The thing with cluttered-up households is that the loan is being made on the structure, not the china inside. But... honestly, I couldn't get close enough to the DR wall to see whether it was covered in some sort of interesting Art Deco wallpaper, or swirly watermarks. And I could not see much of the floor anywhere. So... I'll let the underwriter deal with it. What I see, I include in photos. I think these ppl are absolutely overwhelmed with stuff to where they have no idea where to even START dealing with it.
I suggested to one clutter bug to just start with one 2'x2' area and consider it progress.
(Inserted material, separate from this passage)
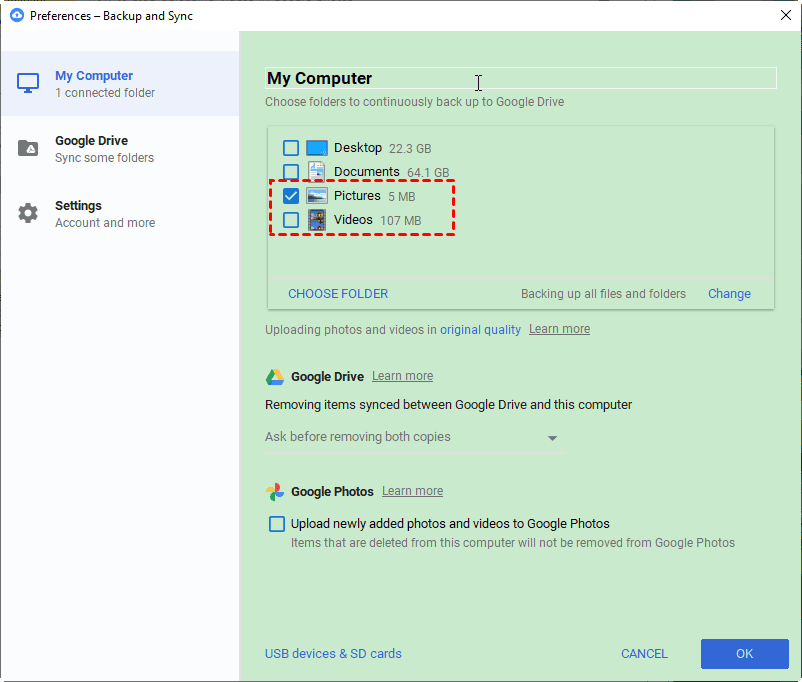Open the Change link for backed up files
This screenshot has width=802, height=682.
click(x=729, y=293)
And big restaurant-type adjustable wire shelving racks are a good way to get stuff off the floor and sorted for those who actually want to get the monster tamed. Once they see what they actually have, they can sell, donate, or dumpster it.
My mother was "an accumulator of things", and had multiples of virtually everything b/c she forgot or misplaced what she had, and would just go buy another one. It is a real burden for the inheritors. I realized I had been entrusted with other ppls memories, and let them go. "Things" are just things. It's amazing what sells on eBay. The more purging one does, the easier it gets. It's unlikely ppl remember what they hung onto so tightly a year after its gone. Mom's been gone for 7 years, I've sold 800 of her items on eBay with 2500 listed now, and probably another 1000+ waiting in the wings. This week I'm listing 8 or 10 fur coats. My eBay goods have 1/2 the garage and their own room upstairs on floor to ceiling wire racks warehouse style. I haven't purchased anything in a store other than groceries for 10 years.